Practice Map¶
Guide Fit¶
flowchart TD
family["Python Programming"] --> program["Python Functional Programming"]
program --> pressure["A concrete learner or reviewer question"]
pressure --> guide["Practice Map"]
guide --> next["Modules, capstone, and reference surfaces"]
flowchart TD
question["Name the exact question you need answered"] --> skim["Skim only the sections that match that pressure"]
skim --> crosscheck["Open the linked module, proof surface, or capstone route"]
crosscheck --> next_move["Leave with one next decision, page, or command"]
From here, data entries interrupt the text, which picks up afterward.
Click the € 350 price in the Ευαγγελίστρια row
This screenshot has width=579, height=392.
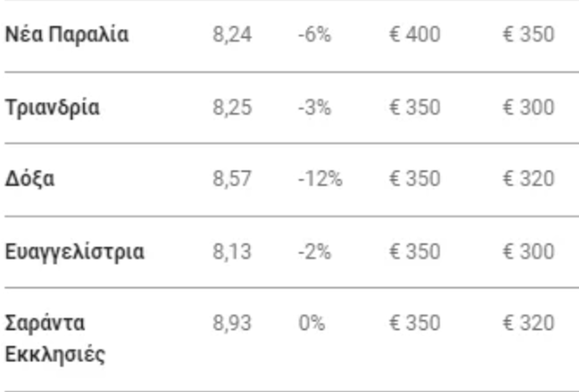click(x=415, y=252)
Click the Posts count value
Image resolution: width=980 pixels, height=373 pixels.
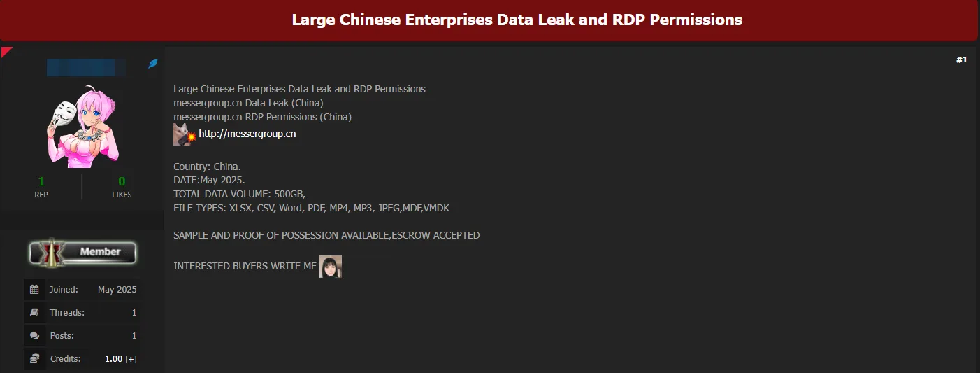click(x=134, y=336)
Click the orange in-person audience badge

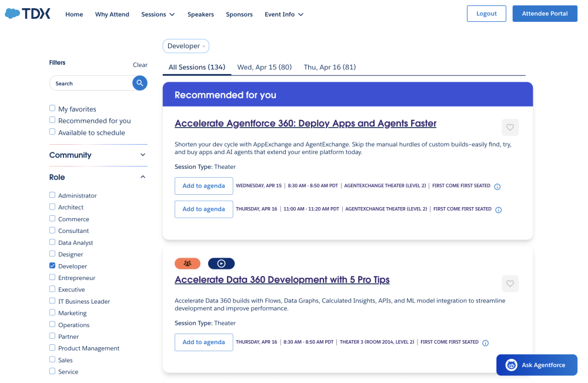(187, 263)
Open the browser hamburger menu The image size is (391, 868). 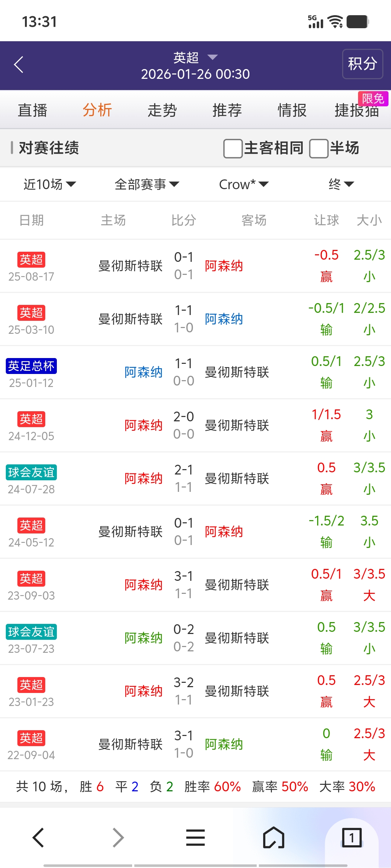(196, 838)
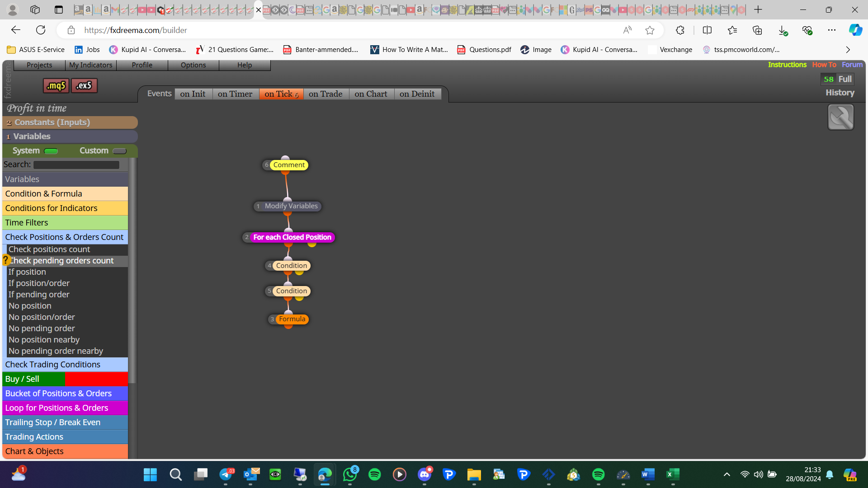
Task: Toggle the System blocks switch
Action: (51, 151)
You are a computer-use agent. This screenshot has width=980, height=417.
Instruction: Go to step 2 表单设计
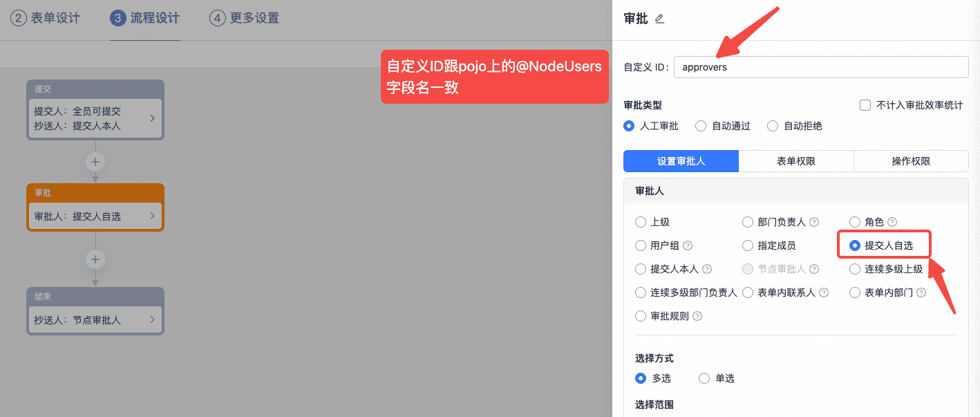[46, 18]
Read the first diagram as a timing map: this guide is for a named pressure, not for wandering the whole course-book. Read the second diagram as the guide loop: arrive with a concrete question, use only the matching sections, then leave with one smaller and more honest next move.
This page turns the course into a repeatable rehearsal loop. The goal is not only to finish reading. The goal is to improve judgment under change.
Recommended rhythm¶
- Read the module overview first.
- Read the lesson sequence in order.
- Pause after each major concept and write one sentence beginning with: "This boundary exists because..."
- Inspect the capstone package or guide that expresses that boundary.
- Run or review the matching executable proof.
- Compare your understanding with
_history/worktrees/module-XXwhen the module ends. - Rephrase the lesson in terms of change: what becomes easier to refactor or review now?
Questions that travel across modules¶
- What is still pure?
- What is now explicit data?
- Where does materialization happen, and why there?
- Which failure shape is visible to the caller?
- Which effectful behavior is controlled by a protocol, shell, or adapter?
What this prevents¶
This practice loop prevents passive reading, diagram memorization, and the common mistake of admiring a functional abstraction without being able to say how it makes the codebase safer to change.